# [Vorgegebener Text]
++++++

Die beweglichen Seitenflügel zeigen Flachreliefs: Links Anna mit Tochter Maria und dem Jesuskind und dem hl. Joachim, rechts den hl. Sebastian mit dem hl. Georg. Auf der Rückseite sind Gemälde von hervorragender Qualität zu sehen: Mariä Heimsuchung und die Beschneidung Christi. Der ursprüngliche Altaraufsatz hat sich nicht erhalten. 1875 schuf man das jetzige Sprengwerk mit den neugotischen Büsten von Maria und Johannes. Das Kruzifix dazwischen stammt noch aus dem 17. Jahrhundert.

1959 erfolgte eine grundlegende Erneuerung des Gotteshauses durch den Architekten Georg Stolz, den späteren Stadtheimatpfleger von Nürnberg. Er ersetzte sehr einfühlsam die sechs früher rechteckigen Tragsäulen durch runde Säulen. Die Empore auf der Nordseite wurde entfernt, so dass ein freierer Raumeindruck entstand. Das Gestühl im Mittelschiff wurde vollständig erneuert, ebenso die Decke über dem Altarraum. Die Kirche erhielt auch eine neue Kanzel, die die Werke christlicher Barmherzigkeit versinnbildlicht. Freilich ist nicht auszuschließen, dass der eine oder andere Kirchenbesucher das Gefühl nicht von sich weisen kann, ihre künstlerische Ausgestaltung störe doch etwas die Harmonie der so hübschen spätgotischen Kirche.

++++++

# [Datensatzauszug]
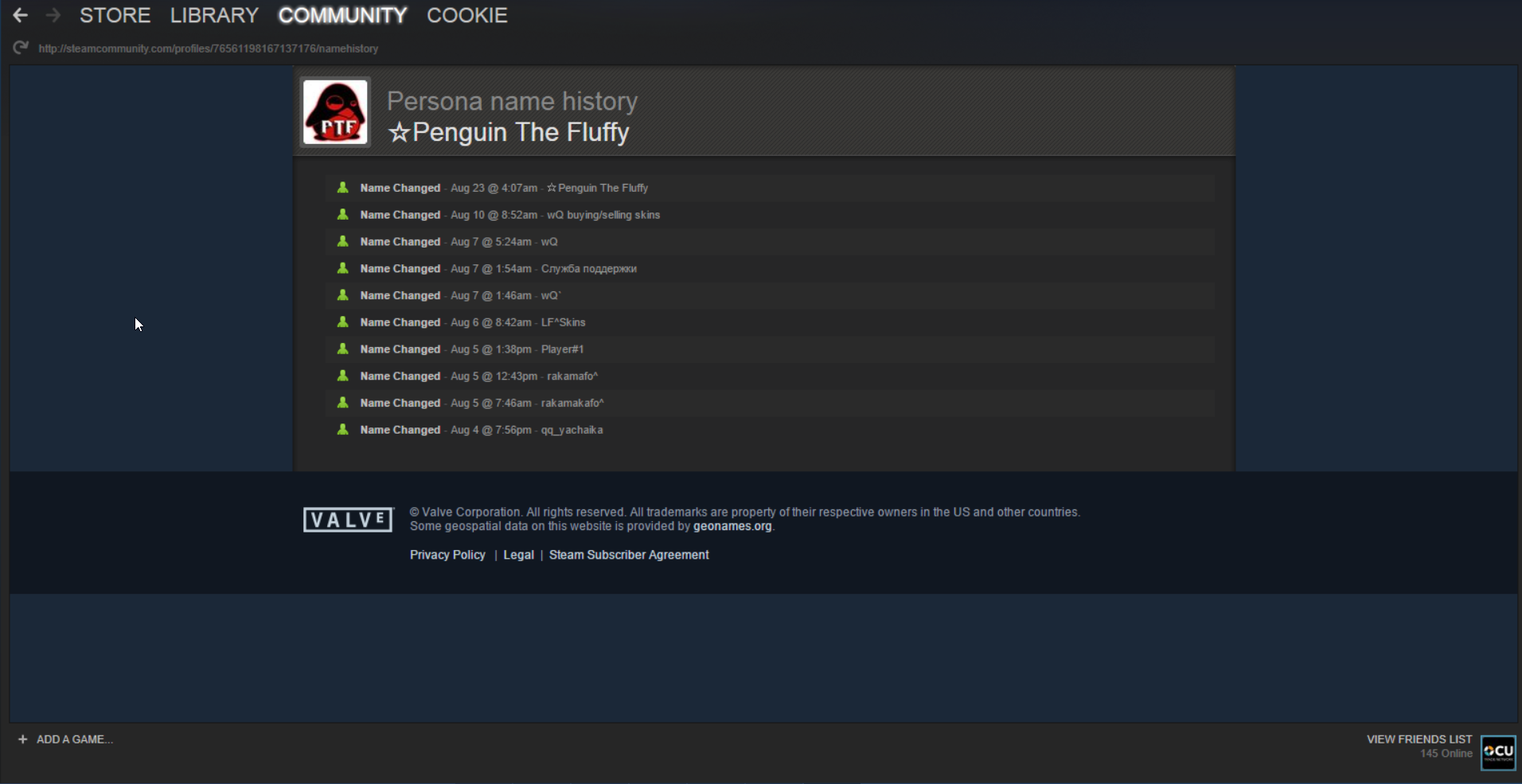Open the Privacy Policy link
This screenshot has width=1522, height=784.
point(447,555)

++++++

# [Aufgabe 1]
Wer führte laut dem Text über die spätgotische Kirche im Jahr 1959 die grundlegende Erneuerung des Gotteshauses durch?
# [Aufgabe 2]
Schreibe den Text über die spätgotische Kirche im Anschluss an seinen letzten Satz weiter.
Die Zeilen haben hiermit nichts zu tun.

# [Antwort 1]
Der Architekt Georg Stolz, der spätere Stadtheimatpfleger von Nürnberg.

# [Antwort 2]
In der Kirche gibt es noch Vieles zu entdecken, was hier in dem kurzen Überblick nicht näher behandelt werden kann, so etwa die Orgel, der Kronleuchter, der spätgotische Taufstein, die Deckengemälde mit den vier Aposteln im Chor und anderes mehr. Wer nähere Informationen wünscht, sei deshalb auf den in der Kirche ausliegenden ausgezeichneten Kirchenführer von Ewald Glückert, dem früheren Stadtarchivar von Lauf, verwiesen.